---------- EXCERPTED RECORDS ----------

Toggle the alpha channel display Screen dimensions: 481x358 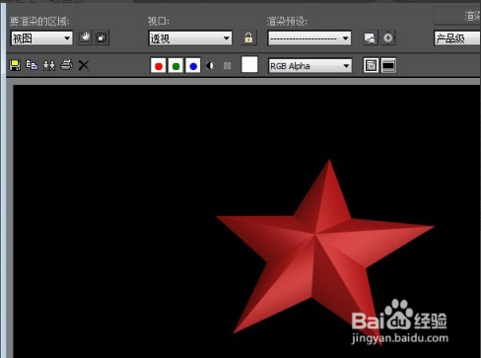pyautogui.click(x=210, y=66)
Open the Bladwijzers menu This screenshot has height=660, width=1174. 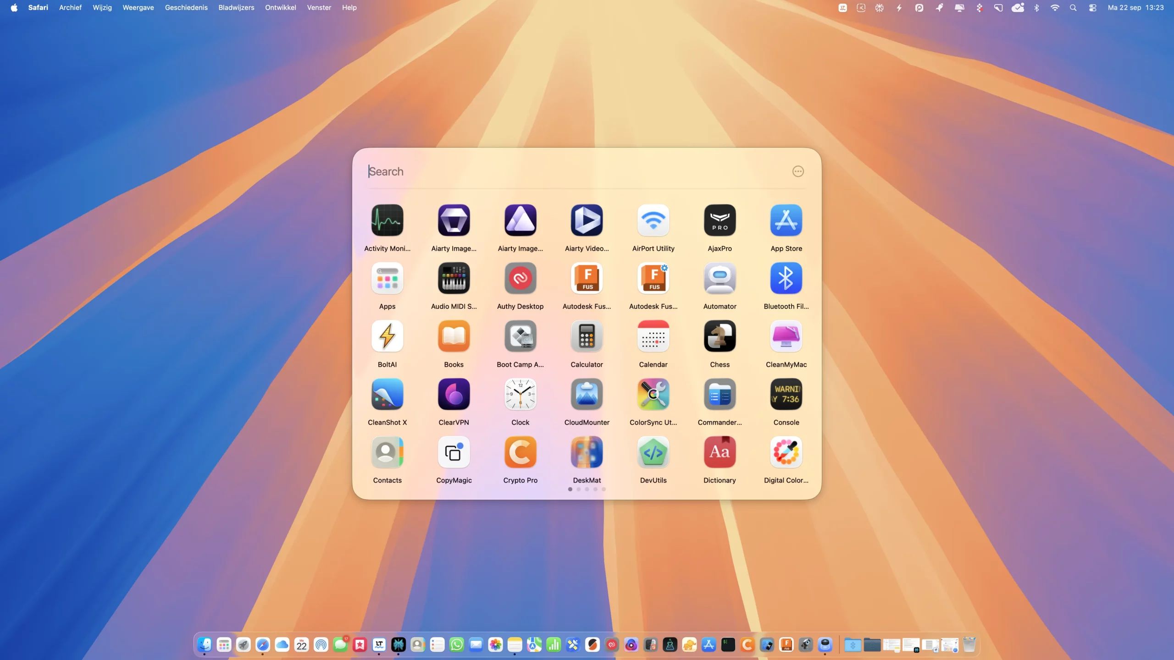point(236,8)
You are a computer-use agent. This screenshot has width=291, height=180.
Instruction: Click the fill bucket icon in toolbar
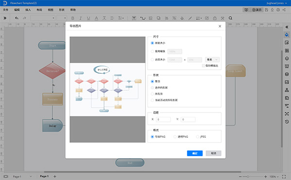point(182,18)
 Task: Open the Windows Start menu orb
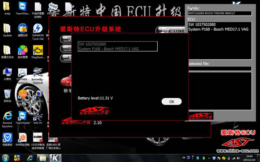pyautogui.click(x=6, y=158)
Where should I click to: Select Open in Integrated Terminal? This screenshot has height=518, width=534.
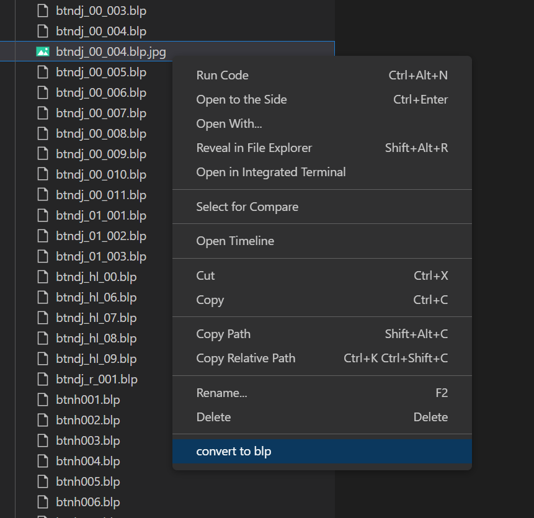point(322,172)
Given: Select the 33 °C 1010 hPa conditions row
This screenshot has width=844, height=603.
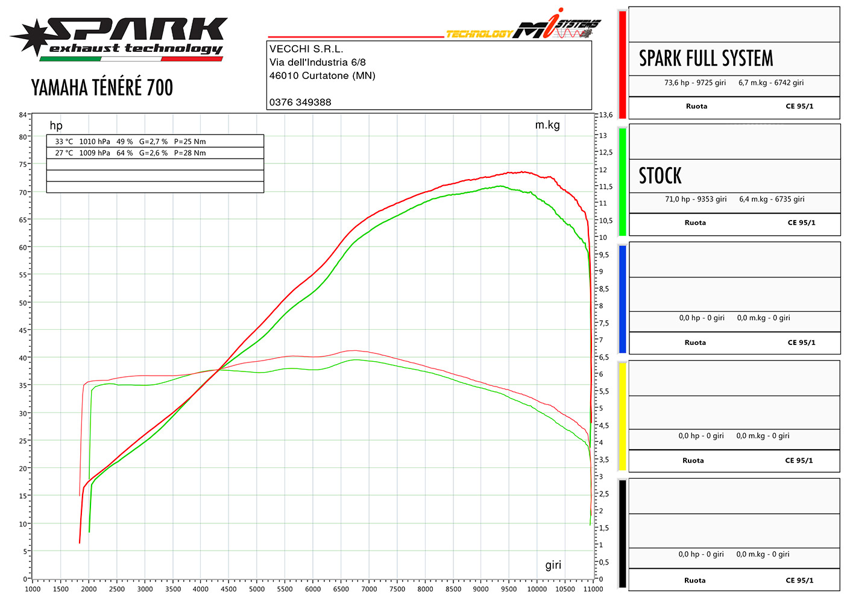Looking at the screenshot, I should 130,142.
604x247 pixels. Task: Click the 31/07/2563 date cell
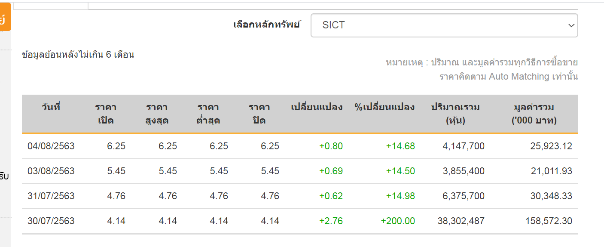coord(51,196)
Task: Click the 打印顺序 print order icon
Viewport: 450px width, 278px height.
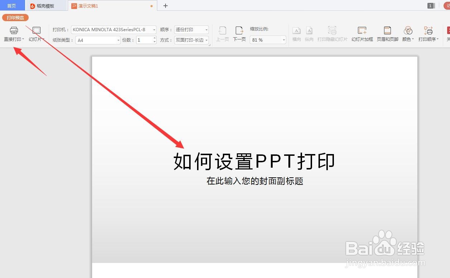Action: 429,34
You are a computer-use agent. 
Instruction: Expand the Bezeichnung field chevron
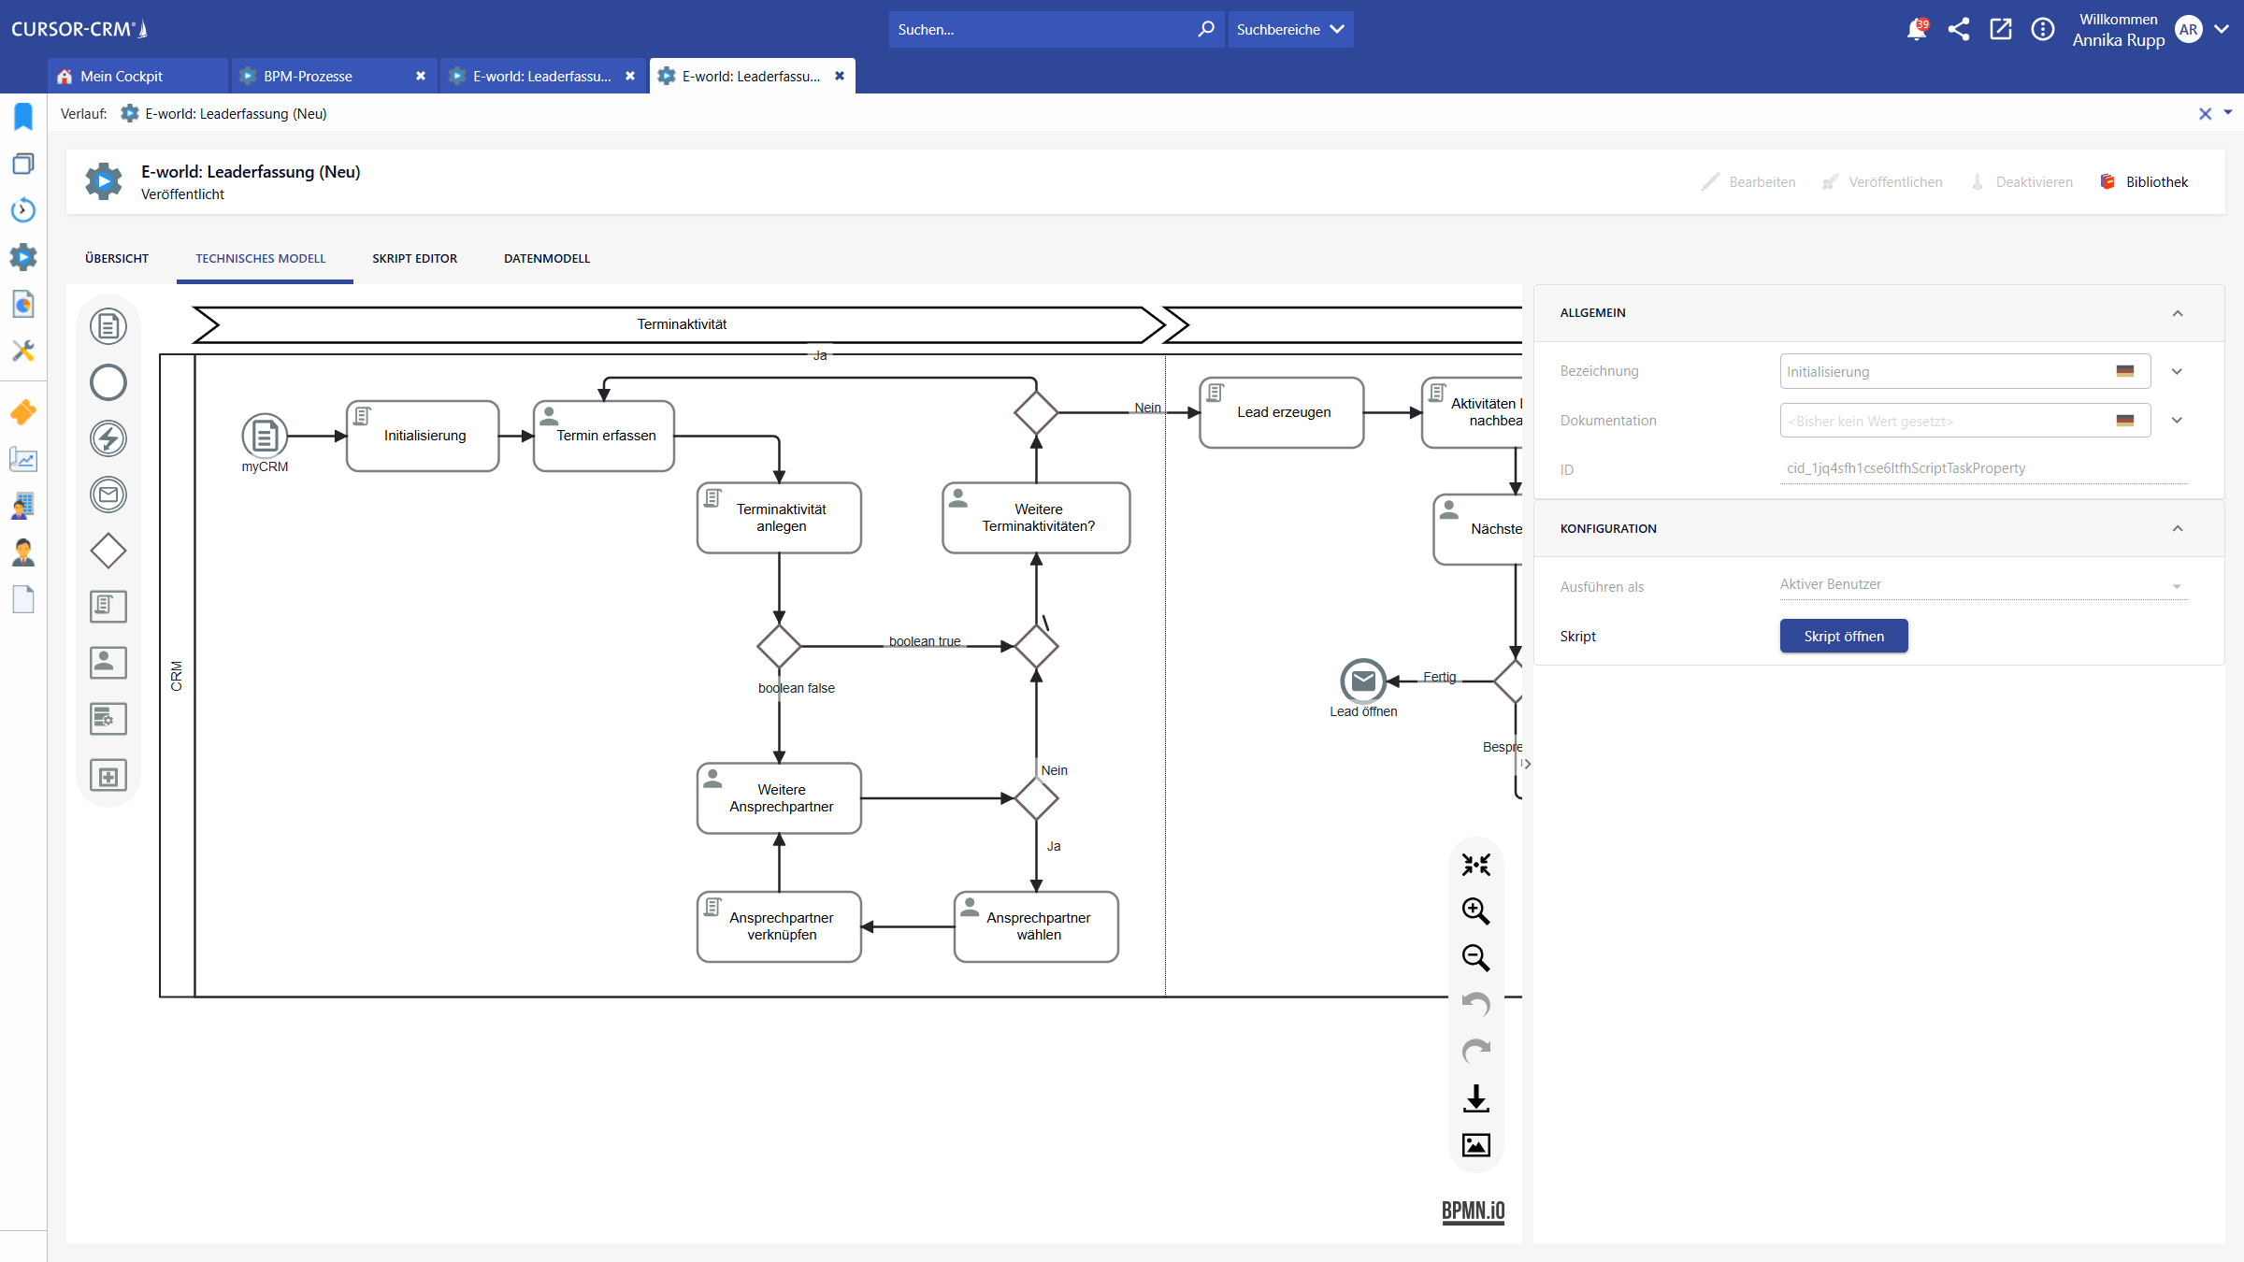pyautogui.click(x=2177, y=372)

----------

= TASK DETAILS =
Change every "Task" to "Goal" in the records, starting at the line that has "Given: Select the" and stopping after the last line of the records, and write out those lines with nothing else altered. Leave the pictures out of your answer.

= REPLY =
Given: Select the 33 °C 1010 hPa conditions row
This screenshot has width=844, height=603.
Looking at the screenshot, I should 130,142.
604x247 pixels. Goal: Click the 31/07/2563 date cell
coord(51,196)
Goal: Click the 打印顺序 print order icon
Viewport: 450px width, 278px height.
Action: 429,34
You are a computer-use agent. 
Instruction: Expand the Bezeichnung field chevron
pyautogui.click(x=2177, y=372)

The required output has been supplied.